CONCLUSIONS: As a group, clinic-referred children with CRPS may be more functionally impaired and experience more somatic symptoms compared with children with other pain conditions. However, overall psychological functioning as assessed by self-report appears to be similar to that of children with other chronic pain diagnoses. Comprehensive assessment using a biopsychosocial framework is essential to understanding and appropriately treating children with symptoms of CRPS.

++

Cochrane Database Syst Rev. 2012 Dec 12;12:CD003968. doi: 10.1002/14651858.CD003968.pub3.

Psychological therapies for the management of chronic and recurrent pain in children and adolescents.

Eccleston C, Palermo TM, de C Williams AC, Lewandowski A, Morley S, Fisher E, Law E.

Source

Centre for Pain Research, The University of Bath, Bath, UK. c.eccleston@bath.ac.uk

Abstract

BACKGROUND:

Chronic pain affects many children, who report severe pain, distressed mood, and disability. Psychological therapies are emerging as effective interventions to treat children with chronic or recurrent pain. This update adds recently published randomised controlled trials (RCTs) to the review published in 2009.

OBJECTIVES:

To assess the effectiveness of psychological therapies, principally cognitive behavioural therapy and behavioural therapy, for reducing pain, disability, and improving mood in children and adolescents with recurrent, episodic, or persistent pain. We also assessed the risk of bias and methodological quality of the included studies.

SEARCH METHODS:

Searches were undertaken of MEDLINE, EMBASE, and PsycLIT. We searched for RCTs in references of all identified studies, meta-analyses and reviews. Date of most recent search: March 2012.

SELECTION CRITERIA:

RCTs with at least 10 participants in each arm post-treatment comparing psychological therapies with active treatment were eligible for inclusion (waiting list or standard medical care) for children or adolescents with episodic, recurrent or persistent pain.

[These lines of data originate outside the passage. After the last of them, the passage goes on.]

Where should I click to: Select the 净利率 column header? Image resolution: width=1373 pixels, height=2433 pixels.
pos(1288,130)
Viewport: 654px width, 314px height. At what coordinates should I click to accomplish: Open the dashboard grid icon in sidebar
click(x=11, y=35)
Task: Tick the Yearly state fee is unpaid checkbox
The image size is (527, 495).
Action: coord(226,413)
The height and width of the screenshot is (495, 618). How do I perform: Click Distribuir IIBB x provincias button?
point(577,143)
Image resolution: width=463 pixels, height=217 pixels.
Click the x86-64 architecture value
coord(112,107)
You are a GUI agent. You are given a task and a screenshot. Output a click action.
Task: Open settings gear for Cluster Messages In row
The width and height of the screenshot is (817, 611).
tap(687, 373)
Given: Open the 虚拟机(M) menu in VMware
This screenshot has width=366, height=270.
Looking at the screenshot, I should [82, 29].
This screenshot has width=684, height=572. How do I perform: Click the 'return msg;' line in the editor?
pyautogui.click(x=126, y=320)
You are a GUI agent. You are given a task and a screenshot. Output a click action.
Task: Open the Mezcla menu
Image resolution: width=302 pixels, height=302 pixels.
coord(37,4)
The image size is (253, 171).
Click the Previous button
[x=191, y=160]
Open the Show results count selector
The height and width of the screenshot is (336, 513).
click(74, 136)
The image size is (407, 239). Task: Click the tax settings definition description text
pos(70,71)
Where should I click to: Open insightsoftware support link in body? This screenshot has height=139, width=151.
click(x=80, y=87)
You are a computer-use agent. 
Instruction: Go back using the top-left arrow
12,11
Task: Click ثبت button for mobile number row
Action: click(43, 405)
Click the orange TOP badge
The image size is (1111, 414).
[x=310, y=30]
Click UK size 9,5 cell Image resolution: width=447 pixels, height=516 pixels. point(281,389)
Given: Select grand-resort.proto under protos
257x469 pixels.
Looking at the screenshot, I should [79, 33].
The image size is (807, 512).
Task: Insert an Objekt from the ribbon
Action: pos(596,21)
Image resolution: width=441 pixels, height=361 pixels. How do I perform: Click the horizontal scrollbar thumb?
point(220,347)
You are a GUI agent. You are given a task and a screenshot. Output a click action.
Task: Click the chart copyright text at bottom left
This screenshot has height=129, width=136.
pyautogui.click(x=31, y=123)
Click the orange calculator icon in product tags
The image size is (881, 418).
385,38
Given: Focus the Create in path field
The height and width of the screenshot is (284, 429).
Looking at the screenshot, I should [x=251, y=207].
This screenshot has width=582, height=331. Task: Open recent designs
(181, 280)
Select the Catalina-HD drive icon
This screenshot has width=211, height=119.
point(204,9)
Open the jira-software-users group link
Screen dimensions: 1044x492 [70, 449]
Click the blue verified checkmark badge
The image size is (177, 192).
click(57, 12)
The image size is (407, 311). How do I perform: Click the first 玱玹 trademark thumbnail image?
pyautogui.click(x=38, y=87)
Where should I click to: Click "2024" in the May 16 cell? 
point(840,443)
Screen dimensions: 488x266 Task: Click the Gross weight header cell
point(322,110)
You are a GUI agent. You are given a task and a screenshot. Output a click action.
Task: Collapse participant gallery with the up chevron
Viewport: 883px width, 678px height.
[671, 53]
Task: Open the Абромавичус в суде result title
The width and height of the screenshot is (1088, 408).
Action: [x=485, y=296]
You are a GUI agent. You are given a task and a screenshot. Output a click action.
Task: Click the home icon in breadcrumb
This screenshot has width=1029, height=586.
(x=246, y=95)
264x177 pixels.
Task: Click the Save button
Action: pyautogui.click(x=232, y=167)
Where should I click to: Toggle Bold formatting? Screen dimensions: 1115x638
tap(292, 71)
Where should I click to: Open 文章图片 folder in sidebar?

DATA COLLECTION AND ANALYSIS:

All included studies were analysed and the quality of the studies recorded. All treatments were combined into one class: psychological treatments; headache and non-headache outcomes were separately analysed on three outcomes: pain, disability, and mood. Data were extracted at two time points; post-treatment (immediately or the earliest data available following end of treatment) and at follow-up (at least three months after the post-treatment assessment point, but not more than 12 months).

MAIN RESULTS:

Eight studies were added in this update of the review, giving a total of 37 studies. The total number of participants completing treatments was 1938. Twenty-one studies addressed treatments for headache (including migraine); seven for abdominal pain; four included mixed pain conditions including headache pain, two for fibromyalgia, two for pain associated with sickle cell disease, and one for juvenile idiopathic arthritis. Analyses revealed five significant effects. Pain was found to improve for headache and non-headache groups at post-treatment, and for the headache group at follow-up. Mood significantly improved for the headache group at follow-up, although, this should be interpreted with caution as there were only two small studies entered into the analysis. Finally, disability significantly improved in the non-headache group at post-treatment. There were no other significant effects.

AUTHORS’ CONCLUSIONS:

Psychological treatments are effective in reducing pain intensity for children and adolescents (<18 years) with headache and benefits from therapy appear to be maintained. Psychological treatments also improve pain and disability for children with non-headache pain. There is limited evidence available to estimate the effects of psychological therapies on mood for children and adolescents with headache and non-headache pain. There is also limited evidence to estimate the effects on disability in children with headache. These conclusions replicate and add to those of the previous review which found psychological therapies were effective in reducing pain intensity for children with headache and non-headache pain conditions, and these effects were maintained at follow-up.

RS – Both of these pieces of work highlight the need for a comprehensive approach that target the physical, cognitive and emotional dimensions of pain.